De todos modos, habrá que admitir la tremenda eficacia de esta telenovela para domeñar los códigos del melodrama desmelenado, y conseguir, una vez cada tanto, escenas muy notables, concebidas a partir de los espectaculares encontronazos entre algunos de estos personajes ciertamente extremados y a veces caricaturescos. Porque la expresión del eterno choque entre bajas pasiones e ilimitadas noblezas genera la llama augusta de una tragedia que conmueve e ilumina. Y al fin y al cabo, tal vez criticar la telenovela brasileña de horario estelar sea un acto tan inútil como cuestionar la trivialidad de ciertos actos mecánicos y las costumbres asentadas a lo largo de décadas, porque ya forman parte indisoluble del entramado que llamamos cotidianidad.

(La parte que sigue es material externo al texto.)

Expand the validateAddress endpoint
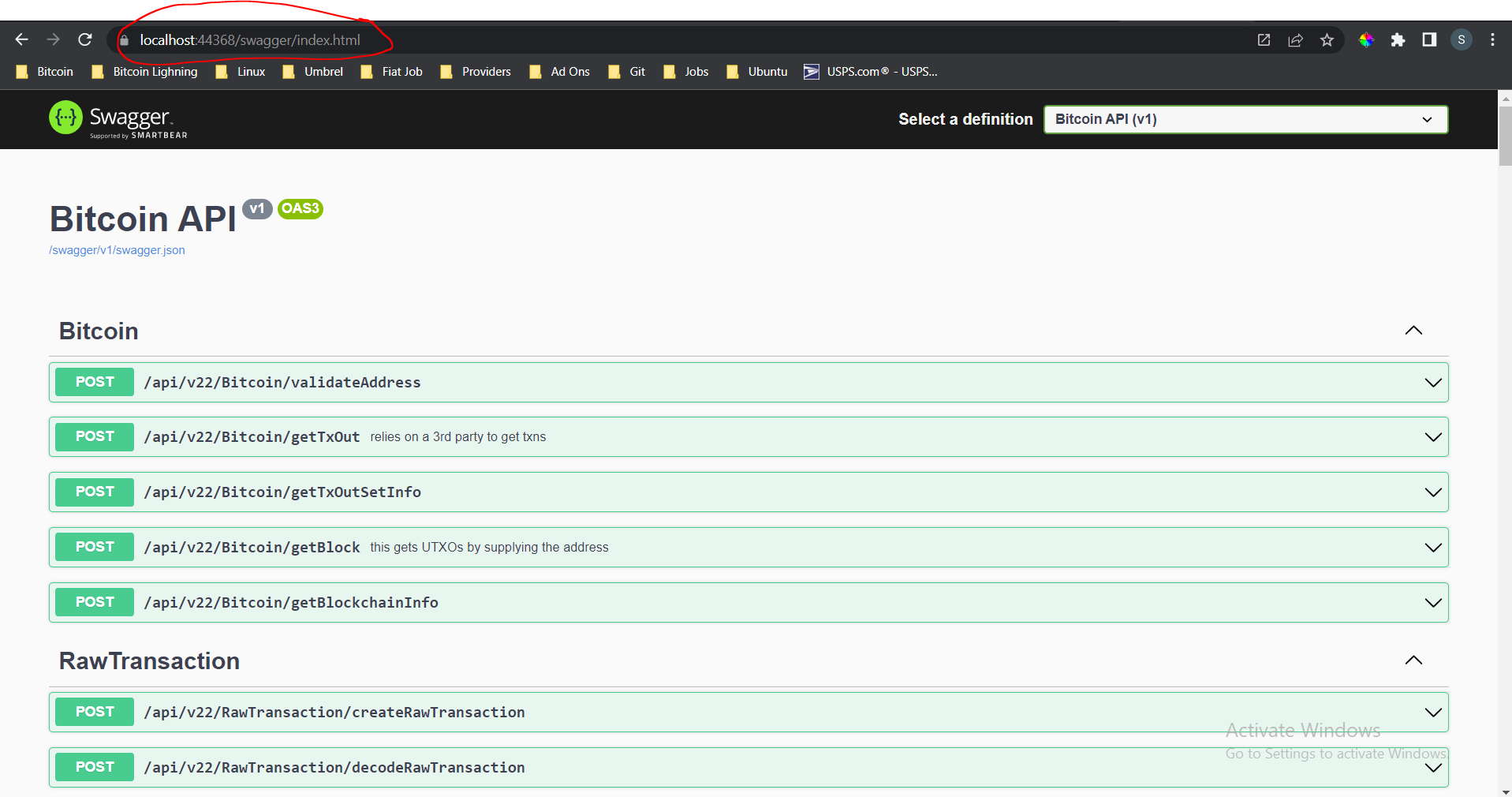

Sin embargo, me permito recordarle al lector que hubo un tiempo cuando las telenovelas brasileñas llegaban a nuestros hogares como naves flamantes, cargadas de tributos en forma de ideas poderosas, cuestionamientos necesarios, retales de conocimiento, y finas prendas de apreciable valor cultural. Es posible que tales ofrendas jamás retornen a nuestros puertos. Pero no puedo dejar de extrañarlas, aunque disfrute a mi manera Rastros de mentiras: hoy me indigno con la falta de imaginación en la solución de un trance, y mañana me dejo arrastrar por la esperanza de que Paloma, magnánima, perdone a ese ser maligno, a veces patético, que tiene como hermano, y lo abrace con un nocaut de humanidad y buenos sentimientos.